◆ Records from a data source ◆
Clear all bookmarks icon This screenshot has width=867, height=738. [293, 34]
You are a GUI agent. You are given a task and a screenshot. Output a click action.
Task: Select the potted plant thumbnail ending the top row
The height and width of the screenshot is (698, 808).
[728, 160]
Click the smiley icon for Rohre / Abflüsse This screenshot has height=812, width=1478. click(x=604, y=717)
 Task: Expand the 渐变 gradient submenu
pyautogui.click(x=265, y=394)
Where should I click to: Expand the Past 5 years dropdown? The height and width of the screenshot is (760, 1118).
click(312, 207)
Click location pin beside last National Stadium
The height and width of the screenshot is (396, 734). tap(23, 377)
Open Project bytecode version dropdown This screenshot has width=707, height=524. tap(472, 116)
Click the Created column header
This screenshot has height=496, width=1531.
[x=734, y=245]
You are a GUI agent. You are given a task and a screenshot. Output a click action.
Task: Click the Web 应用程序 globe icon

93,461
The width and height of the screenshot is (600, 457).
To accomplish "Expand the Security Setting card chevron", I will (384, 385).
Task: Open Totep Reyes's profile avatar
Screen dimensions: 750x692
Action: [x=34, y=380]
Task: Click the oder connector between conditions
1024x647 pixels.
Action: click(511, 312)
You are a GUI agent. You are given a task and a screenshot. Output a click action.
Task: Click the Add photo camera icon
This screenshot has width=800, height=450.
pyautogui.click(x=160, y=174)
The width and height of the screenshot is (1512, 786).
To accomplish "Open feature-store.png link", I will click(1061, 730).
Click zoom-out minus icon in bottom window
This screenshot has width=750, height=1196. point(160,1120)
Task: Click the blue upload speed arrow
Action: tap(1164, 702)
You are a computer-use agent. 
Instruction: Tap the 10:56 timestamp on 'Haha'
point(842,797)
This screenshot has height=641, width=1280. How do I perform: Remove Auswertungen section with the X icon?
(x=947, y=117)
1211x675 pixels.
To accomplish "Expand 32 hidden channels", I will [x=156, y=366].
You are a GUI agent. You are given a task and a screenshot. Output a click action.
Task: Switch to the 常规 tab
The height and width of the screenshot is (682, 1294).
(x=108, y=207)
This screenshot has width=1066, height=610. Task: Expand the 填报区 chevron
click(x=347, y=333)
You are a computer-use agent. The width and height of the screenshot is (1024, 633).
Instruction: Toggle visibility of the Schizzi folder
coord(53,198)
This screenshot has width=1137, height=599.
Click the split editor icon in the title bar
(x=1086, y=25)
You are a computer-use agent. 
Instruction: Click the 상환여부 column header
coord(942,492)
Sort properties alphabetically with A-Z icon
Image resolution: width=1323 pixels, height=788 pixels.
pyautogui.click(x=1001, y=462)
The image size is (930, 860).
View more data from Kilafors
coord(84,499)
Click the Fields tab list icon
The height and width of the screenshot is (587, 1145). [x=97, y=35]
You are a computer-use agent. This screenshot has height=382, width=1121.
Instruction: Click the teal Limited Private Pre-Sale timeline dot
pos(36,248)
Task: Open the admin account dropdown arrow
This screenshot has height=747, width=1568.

◆ To do ◆
Your answer should consist of the lines above that hold the word "computer", copied exactly.

◆ Solution to this task ◆
You are a computer-use agent. 
You are a computer-use agent. The width and height of the screenshot is (1024, 633).
You are a computer-use agent. 
You are a computer-use agent. This screenshot has height=382, width=1121.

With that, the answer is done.